Tra il 2012 e il 2024, certifica la Confcommercio, in Italia hanno chiuso più di un negozio ogni cinque: sono spariti quasi 118mila negozi in sede fissa (-21,4%), di cui 38mila sono estinti in seguito alla pandemia. Il fenomeno della desertificazione commerciale è sotto gli occhi di tutti. Saracinesche abbassate si trovano ovunque: nelle grandi come nelle piccole città; nei centri storici come nelle zone semicentrali o periferiche. La desertificazione è ancora più accentuata dal fenomeno delle chiusure delle filiali bancarie. Nei 122 Comuni al centro dell’analisi curata dal capo del centro studi di Confcommercio, Mariano Bella, tra il 2015 e il 2023 gli sportelli sono passati da 8.026 a 5.173 (-35,5%): più di una filiale ogni tre ha chiuso i battenti per sempre. Così l’accoppiata di banche e negozi spegne del tutto le nostre strade: la correlazione lineare tra i due fenomeni registra la sparizione del 34% delle vetrine su strada. Ed è lo spegnimento delle luci che porta ad avere pochi servizi, città meno vivibili e soprattutto più insicure, perché più buie e deserte.

- RECORD FORNITI -
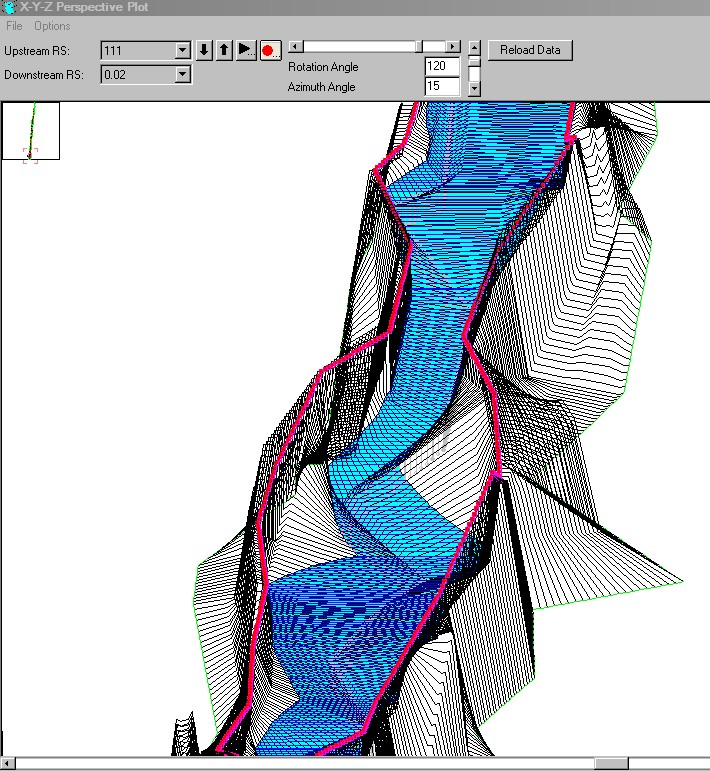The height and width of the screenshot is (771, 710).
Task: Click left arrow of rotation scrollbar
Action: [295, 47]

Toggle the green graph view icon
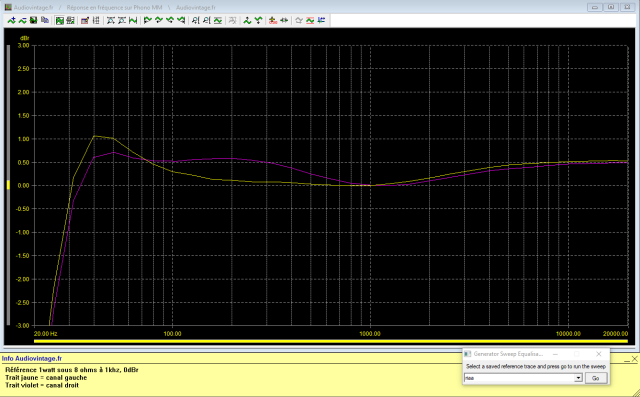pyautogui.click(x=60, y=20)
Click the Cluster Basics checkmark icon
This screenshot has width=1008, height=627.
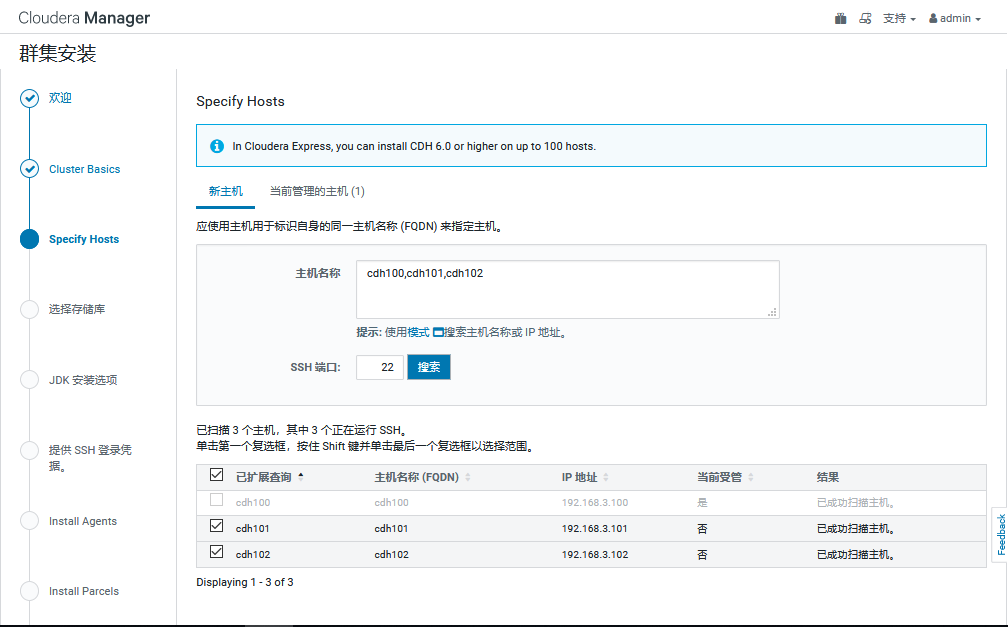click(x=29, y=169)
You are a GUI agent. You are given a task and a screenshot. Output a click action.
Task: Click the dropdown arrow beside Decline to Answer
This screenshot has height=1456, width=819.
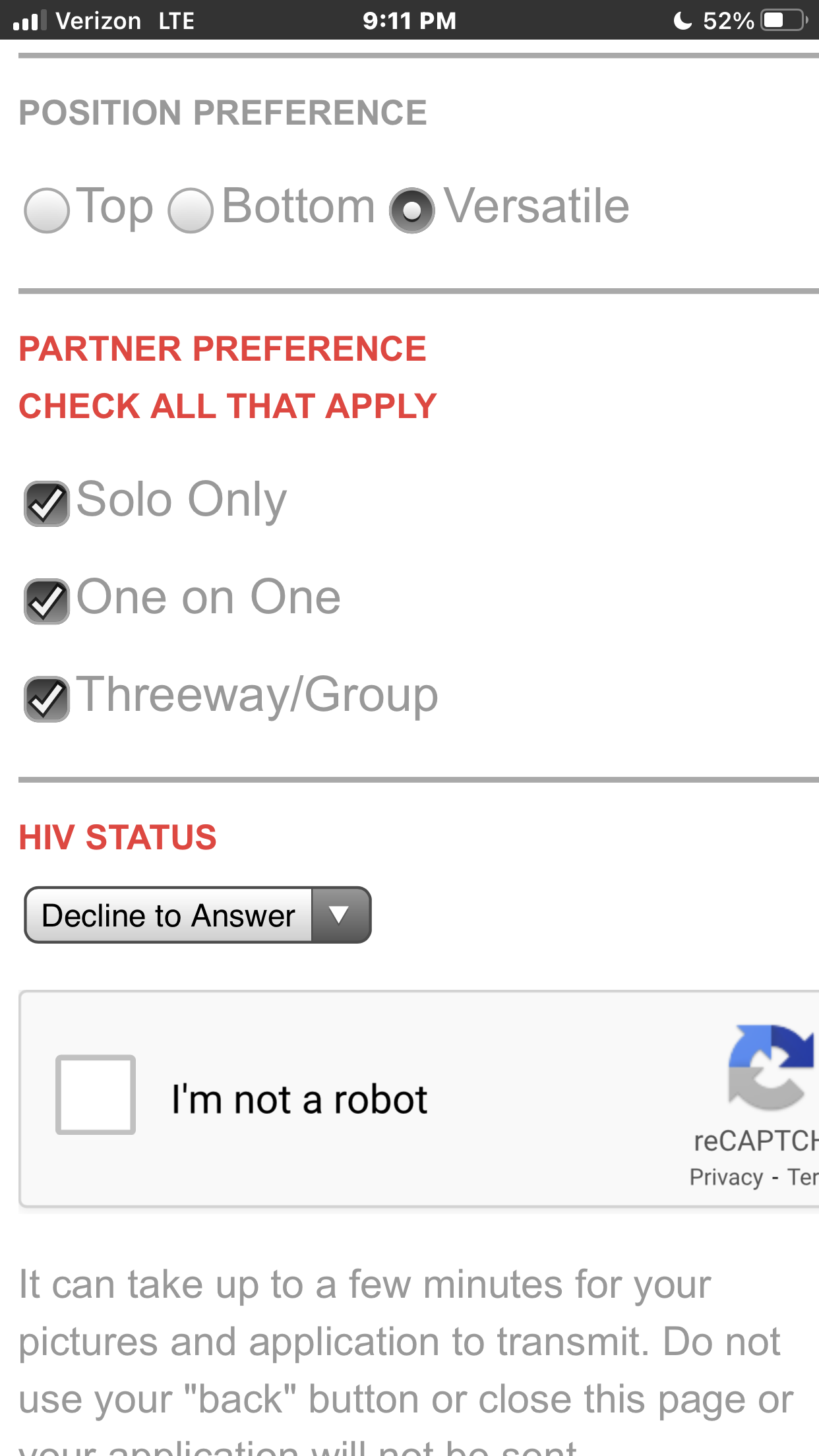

- CONSEGNA 1 -
Secondo il brano sulla desertificazione commerciale, quanti sportelli bancari restavano nel 2023 nei 122 Comuni analizzati?
- CONSEGNA 2 -
Traduci in inglese questa frase del brano sulla desertificazione commerciale: "Il fenomeno della desertificazione commerciale è sotto gli occhi di tutti."
- CONSEGNA 3 -
Prosegui il brano sulla desertificazione commerciale dopo la sua ultima frase.
I record non hanno alcun legame con il brano.

- LA TUA RISPOSTA 1 -
5.173

- LA TUA RISPOSTA 2 -
The phenomenon of commercial desertification is plain for everyone to see.

- LA TUA RISPOSTA 3 -
Tra le cause della desertificazione spicca il boom delle vendite on line. Un fenomeno che in vent’anni è passato da zero a una quota di mercato dell’11% per i beni e il 17% per i servizi. Ma che Confcommercio invita però a «non demonizzare» in quanto «scelto liberamente da miliardi di persone» in tutto il mondo. Lo stesso fanno i sindacati bancari di fronte alla digitalizzazione: il progresso non si può fermare. Tuttavia qualcosa si può fare. Per esempio replicare il modello dell’industria 4.0: lo Stato incentivi gli investimenti mirati a digitalizzare il commercio. Serve una sorta di “Terziario 4.0” che, in estrema sintesi, permetta a chiunque investa in tecnologia nel settore del commercio e turismo – soprattutto le piccole imprese – di avere crediti d’imposta o agevolazioni fiscali.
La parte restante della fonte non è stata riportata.